■ **Directions**: Beginning with the line that holds "Click the red cell showing 1.448" in the data below, give again every line through the one that holds "Given: Click the 10 tick on color scale", exactly as written.

[Stored data]
· · ·
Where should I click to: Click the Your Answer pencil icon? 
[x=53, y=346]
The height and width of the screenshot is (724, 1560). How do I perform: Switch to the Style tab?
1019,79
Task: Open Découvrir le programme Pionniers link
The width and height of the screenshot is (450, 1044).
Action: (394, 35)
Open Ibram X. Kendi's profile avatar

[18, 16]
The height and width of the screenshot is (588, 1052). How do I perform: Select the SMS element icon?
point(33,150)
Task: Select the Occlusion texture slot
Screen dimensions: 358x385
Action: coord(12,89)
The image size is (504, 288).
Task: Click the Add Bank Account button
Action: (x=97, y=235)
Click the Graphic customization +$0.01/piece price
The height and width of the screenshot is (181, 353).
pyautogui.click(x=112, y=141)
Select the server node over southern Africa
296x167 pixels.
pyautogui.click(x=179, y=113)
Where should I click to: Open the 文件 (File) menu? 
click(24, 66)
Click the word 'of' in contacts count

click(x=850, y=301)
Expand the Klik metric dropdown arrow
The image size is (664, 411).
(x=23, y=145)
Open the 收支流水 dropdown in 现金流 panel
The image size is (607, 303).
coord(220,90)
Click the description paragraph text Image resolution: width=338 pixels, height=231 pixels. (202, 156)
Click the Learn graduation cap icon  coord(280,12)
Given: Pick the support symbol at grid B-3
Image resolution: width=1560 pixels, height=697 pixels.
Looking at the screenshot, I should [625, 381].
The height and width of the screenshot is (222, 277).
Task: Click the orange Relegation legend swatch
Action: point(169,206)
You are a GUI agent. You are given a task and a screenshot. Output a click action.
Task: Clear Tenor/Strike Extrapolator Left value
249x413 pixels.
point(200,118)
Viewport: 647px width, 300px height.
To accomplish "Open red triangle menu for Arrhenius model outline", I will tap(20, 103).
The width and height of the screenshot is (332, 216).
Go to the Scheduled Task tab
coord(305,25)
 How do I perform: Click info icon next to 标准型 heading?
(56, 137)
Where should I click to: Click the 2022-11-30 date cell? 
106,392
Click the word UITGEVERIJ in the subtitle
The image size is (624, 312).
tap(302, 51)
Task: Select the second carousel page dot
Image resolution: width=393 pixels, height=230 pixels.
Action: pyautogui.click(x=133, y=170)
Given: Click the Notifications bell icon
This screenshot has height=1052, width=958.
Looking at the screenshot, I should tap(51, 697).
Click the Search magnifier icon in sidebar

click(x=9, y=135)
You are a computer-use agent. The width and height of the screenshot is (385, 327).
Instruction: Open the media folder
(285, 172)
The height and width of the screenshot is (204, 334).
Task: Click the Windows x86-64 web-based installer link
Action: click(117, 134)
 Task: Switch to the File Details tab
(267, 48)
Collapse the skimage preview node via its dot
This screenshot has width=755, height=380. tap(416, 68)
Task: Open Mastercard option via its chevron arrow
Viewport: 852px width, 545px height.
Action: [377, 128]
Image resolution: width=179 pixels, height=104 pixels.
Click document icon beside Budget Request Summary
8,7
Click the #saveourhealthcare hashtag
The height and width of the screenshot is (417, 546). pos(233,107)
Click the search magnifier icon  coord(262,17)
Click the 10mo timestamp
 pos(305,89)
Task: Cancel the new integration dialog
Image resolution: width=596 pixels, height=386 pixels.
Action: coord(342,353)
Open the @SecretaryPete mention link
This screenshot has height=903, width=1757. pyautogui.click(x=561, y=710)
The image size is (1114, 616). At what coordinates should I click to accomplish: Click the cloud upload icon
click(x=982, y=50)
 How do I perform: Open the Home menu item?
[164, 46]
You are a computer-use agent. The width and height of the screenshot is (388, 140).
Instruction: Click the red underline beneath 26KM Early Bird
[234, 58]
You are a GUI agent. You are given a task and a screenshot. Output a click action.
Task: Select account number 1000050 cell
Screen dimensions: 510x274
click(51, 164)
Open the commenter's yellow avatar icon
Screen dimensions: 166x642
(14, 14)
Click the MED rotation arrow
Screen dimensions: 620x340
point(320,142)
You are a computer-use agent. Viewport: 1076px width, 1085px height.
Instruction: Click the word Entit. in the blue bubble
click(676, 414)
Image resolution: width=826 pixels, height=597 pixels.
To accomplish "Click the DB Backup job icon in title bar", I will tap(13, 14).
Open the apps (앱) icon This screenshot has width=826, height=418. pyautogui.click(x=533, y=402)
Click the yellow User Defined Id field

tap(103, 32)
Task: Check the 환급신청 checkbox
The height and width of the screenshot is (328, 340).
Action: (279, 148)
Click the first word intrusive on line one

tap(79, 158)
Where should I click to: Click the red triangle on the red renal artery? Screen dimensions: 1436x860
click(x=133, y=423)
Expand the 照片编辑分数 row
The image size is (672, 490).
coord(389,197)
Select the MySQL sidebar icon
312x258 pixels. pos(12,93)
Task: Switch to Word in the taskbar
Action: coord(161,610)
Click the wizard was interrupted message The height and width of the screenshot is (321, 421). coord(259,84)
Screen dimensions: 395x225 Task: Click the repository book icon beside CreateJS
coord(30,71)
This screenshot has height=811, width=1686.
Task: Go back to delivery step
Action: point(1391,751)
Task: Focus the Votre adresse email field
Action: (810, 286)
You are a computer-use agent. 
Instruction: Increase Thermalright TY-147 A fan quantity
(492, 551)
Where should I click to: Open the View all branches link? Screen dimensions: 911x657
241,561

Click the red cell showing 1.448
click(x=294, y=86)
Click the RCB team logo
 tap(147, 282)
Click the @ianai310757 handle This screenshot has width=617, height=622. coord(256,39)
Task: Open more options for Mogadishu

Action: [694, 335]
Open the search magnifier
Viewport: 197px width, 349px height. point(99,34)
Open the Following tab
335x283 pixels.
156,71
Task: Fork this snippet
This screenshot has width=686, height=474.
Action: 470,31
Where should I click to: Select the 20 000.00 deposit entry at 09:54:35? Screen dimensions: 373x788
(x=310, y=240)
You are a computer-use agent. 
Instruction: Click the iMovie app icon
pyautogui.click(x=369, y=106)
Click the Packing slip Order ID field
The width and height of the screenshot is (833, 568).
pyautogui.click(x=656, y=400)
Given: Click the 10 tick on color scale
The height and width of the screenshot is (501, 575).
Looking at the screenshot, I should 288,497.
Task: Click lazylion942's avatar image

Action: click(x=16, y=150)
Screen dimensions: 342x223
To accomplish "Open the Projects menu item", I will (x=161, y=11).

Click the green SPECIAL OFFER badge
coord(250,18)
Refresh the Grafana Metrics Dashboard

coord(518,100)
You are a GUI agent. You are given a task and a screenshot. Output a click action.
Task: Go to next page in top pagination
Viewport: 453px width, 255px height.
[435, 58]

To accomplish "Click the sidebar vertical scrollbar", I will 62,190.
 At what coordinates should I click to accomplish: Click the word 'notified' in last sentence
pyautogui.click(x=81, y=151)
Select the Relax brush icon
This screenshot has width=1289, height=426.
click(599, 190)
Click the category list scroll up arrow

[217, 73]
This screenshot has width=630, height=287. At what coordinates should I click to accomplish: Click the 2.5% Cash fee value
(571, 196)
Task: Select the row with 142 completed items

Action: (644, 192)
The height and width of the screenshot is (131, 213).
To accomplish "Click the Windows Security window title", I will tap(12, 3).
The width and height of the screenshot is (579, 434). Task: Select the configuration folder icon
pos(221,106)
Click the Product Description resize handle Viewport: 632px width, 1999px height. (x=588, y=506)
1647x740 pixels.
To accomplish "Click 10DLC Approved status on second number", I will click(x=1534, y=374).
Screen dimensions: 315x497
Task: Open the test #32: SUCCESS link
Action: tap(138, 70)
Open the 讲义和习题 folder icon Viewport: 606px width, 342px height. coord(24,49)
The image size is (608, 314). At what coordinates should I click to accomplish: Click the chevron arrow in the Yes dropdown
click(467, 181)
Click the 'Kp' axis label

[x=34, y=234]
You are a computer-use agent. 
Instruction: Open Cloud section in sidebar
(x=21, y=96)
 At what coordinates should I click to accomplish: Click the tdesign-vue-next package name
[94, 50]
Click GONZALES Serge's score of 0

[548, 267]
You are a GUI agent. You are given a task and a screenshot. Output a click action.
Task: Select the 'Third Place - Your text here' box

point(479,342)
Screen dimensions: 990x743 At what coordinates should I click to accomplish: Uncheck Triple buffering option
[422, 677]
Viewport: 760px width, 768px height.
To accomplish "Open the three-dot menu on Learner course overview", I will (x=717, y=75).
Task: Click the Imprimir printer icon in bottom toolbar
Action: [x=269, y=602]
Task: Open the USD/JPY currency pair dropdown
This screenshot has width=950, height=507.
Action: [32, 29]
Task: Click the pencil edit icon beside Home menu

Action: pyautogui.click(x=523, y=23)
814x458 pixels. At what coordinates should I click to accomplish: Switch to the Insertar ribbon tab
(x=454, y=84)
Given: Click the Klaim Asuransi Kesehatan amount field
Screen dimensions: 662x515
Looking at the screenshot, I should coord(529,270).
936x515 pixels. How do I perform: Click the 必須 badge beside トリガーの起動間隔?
· · ·
■ **Exercise solution**:
Click the red cell showing 1.448
click(x=294, y=86)
Click the RCB team logo
 tap(147, 282)
Click the @ianai310757 handle This screenshot has width=617, height=622. coord(256,39)
Task: Open more options for Mogadishu

Action: [694, 335]
Open the search magnifier
Viewport: 197px width, 349px height. point(99,34)
Open the Following tab
335x283 pixels.
156,71
Task: Fork this snippet
This screenshot has width=686, height=474.
Action: 470,31
Where should I click to: Select the 20 000.00 deposit entry at 09:54:35? Screen dimensions: 373x788
(x=310, y=240)
You are a computer-use agent. 
Instruction: Click the iMovie app icon
pyautogui.click(x=369, y=106)
Click the Packing slip Order ID field
The width and height of the screenshot is (833, 568).
pyautogui.click(x=656, y=400)
Given: Click the 10 tick on color scale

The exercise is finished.